06 Maret, 2008

Kesedihan juga Menawan








”Kebahagiaan yang dicari, kesedihan yang didapat”, demikianlah keluhan demikian banyak manusia. Entah itu di gunung atau di pantai, di desa atau di kota, di rumah mewah atau rumah sederhana, berpendidiksn tinggi atau berpendidikan rendah, sebagian diisi oleh manusia dengan keluhan seperti ini.
Lebih-lebih di rumah Indo-nesia yang menyimpan demikian banyak pekerjaan rumah dari kepemimpinan sampai dengan pengangguran. Sehingga dalam kesederhanaan pemahaman dapat disimpulkan, dalam banyak komunitas manusia, kesedihan serupa dengan musuh, penyakit, hantu bahkan setan yang menakutkan. Tidak ada pilihan lain selain mengusirnya jauh-jauh.
Padahal, siapa saja yang pernah menyelam ke dalam lapisan-lapisan dalam kehidupan–entah melalui pengetahuan, pengalaman apa lagi meditasi–pasti pernah melihat kalau kesedihan bukan lawan (apa lagi musuh) kebahagiaan.
Kesedihan, di kedalaman renungan seperti ini, juga berfungsi tidak berbeda dengan kebahagiaan. Bukankah kesedihan ada untuk merasakan kedalaman kebahagiaan? Tidakkah ada yang melihat, kalau kebahagiaan kehilangan kedalamannya ketika kesedihan ditolak? Adakah yang pernah merasakan getaran-getaran rasa yang mendalam justru ketika kesedihan meluncur demikian dalamnya?
Kalau sejarah digunakan sebagai sumur-sumur pemahaman, ia menyimpan banyak sekali manusia mengagumkan justru karena pernah menyelam dalam di kedalaman kesedihan. Mahatma Gandhi yang legendaris itu, yang mengusir penjajah secara elegan melalui gerakan-gerakan antikekerasan, melalui masa-masa kesedihan yang amat panjang. Dari masa mudanya yang keras di Afrika Selatan sampai masa tuanya yang tertembak.
Dalai Lama yang menyentuh itu, sebagian lebih hidupnya di pengasingan. Kendati hari-harinya berisi kesedihan, kesedihan dan kesedihan, ia tampak semakin kuat melalui senyumannya yang amat khas.
Nelson Mandela lain lagi. Dalam kurun puluhan tahun tokoh Afrika Selatan ini dipenjara secara amat mengenaskan. Namun pengalaman yang demikian mengenaskan ini juga yang membuat seorang Nelson Mandela demikian kuatnya. Dan kemudian demikian dikagumi.

**DATA YANG DIBERIKAN:**
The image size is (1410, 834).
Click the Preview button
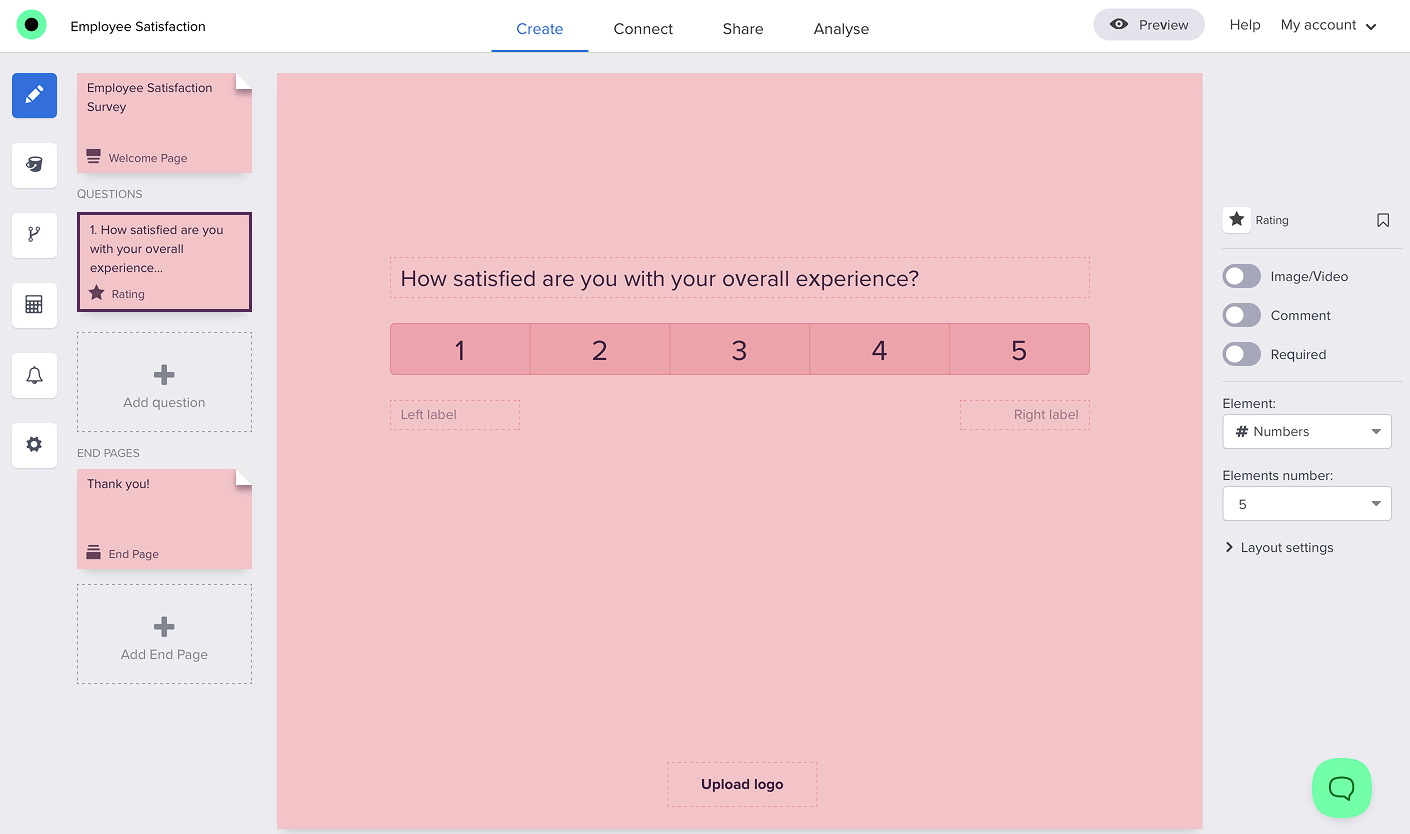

**PERMINTAAN TERTULIS 1:** Salin kata demi kata bagian petikan tentang kesedihan, mulai dari "Kalau sejarah digunakan" dan terus sampai "yang amat khas.".
**PERMINTAAN TERTULIS 2:** Menurut petikan tentang kesedihan, di mana Dalai Lama menghabiskan sebagian lebih hidupnya?
**PERMINTAAN TERTULIS 3:** Tuliskan lanjutan petikan tentang kesedihan setelah kalimat terakhir yang tercantum.
Materi tersebut tidak ada hubungannya dengan petikan tentang kesedihan.

**JAWABAN TUGAS 1:**
Kalau sejarah digunakan sebagai sumur-sumur pemahaman, ia menyimpan banyak sekali manusia mengagumkan justru karena pernah menyelam dalam di kedalaman kesedihan. Mahatma Gandhi yang legendaris itu, yang mengusir penjajah secara elegan melalui gerakan-gerakan antikekerasan, melalui masa-masa kesedihan yang amat panjang. Dari masa mudanya yang keras di Afrika Selatan sampai masa tuanya yang tertembak.
Dalai Lama yang menyentuh itu, sebagian lebih hidupnya di pengasingan. Kendati hari-harinya berisi kesedihan, kesedihan dan kesedihan, ia tampak semakin kuat melalui senyumannya yang amat khas.

**JAWABAN TUGAS 2:** Di pengasingan.

**JAWABAN TUGAS 3:**
Di Indonesia kita mengenal Mohammad Hatta. Sebagian lebih hidupnya berisi terlalu banyak kesedihan. Hidup miskin dan teramat sederhana. Mundur dari singgasana kekuasaan. Kembali ke kehidupan orang biasa dengan menjadi dosen perguruan tinggi setelah lama duduk di singgasana kekuasaan. Salah seorang puterinya bahkan pernah bertutur, kalau pensiunannya tidak cukup untuk membayar listrik dan tagihan air minum. Namun, bukankah deretan kesedihan ini juga yang membuat Hatta demikian bercahaya hidupnya?
Dalam tataran bangsa, Jepang mulai bangkit kekuatannya beberapa tahun setelah berenang di tengah samudera air mata berupa dua kotanya dijatuhi bom atom. Amerika menjadi demikian maju karena pada awalnya dibentuk oleh manusia-manusia perantauan yang di tempat asalnya keba-nyakan mengalami kesedihan. Negara-negara yang kerap dilanda kesedihan akibat bencana alam seperti Taiwan, seperti menyimpan tenaga hidup yang tidak habis-habisnya.
Sehingga dalam totalitas sejarah seperti ini, layak direnungkan kembali menghadirkan wajah kesedihan yang serba hitam, gelap dan buruk. Lebih dari itu, keserakahan untuk hanya menerima kebahagiaan dan membuang kesedihan, tidak saja membuat kebahagiaan berwajah hambar, juga membuat peradaban manusia bergerak dari satu wilayah dangkal ke wilayah dangkal yang lain.
Disinari cahaya terang seperti inilah, maka penyelam-penyelam dalam di samudera kehidupan tidak sedikit yang menyarankan manusia menyelami serangkaian kedalaman kesedihan.

Penyair menyentuh yang bernama Kahlil Gibran, yang pernah menghasilkan karya master piece berupa Sang Nabi dengan demikian apiknya menulis: ”tatkala kita bercengkerama dengan kebahagiaan di ruang tamu, kesedihan sedang menunggu di tempat tidur!”
Psikiater kondang James Scott pernah menyimpulkan kalau jiwa manusia justru jadi kuat setelah melalui serangkaian kesedihan. Penulis jernih Jan Goldstein malah punya pengalaman tangan pertama, kalau duka cita yang mendalam menghasilkan banyak sekali kesucian. Setidaknya itu yang ia ceritakan dalam karya menyentuhnya yang berjudul Sacred Wounds.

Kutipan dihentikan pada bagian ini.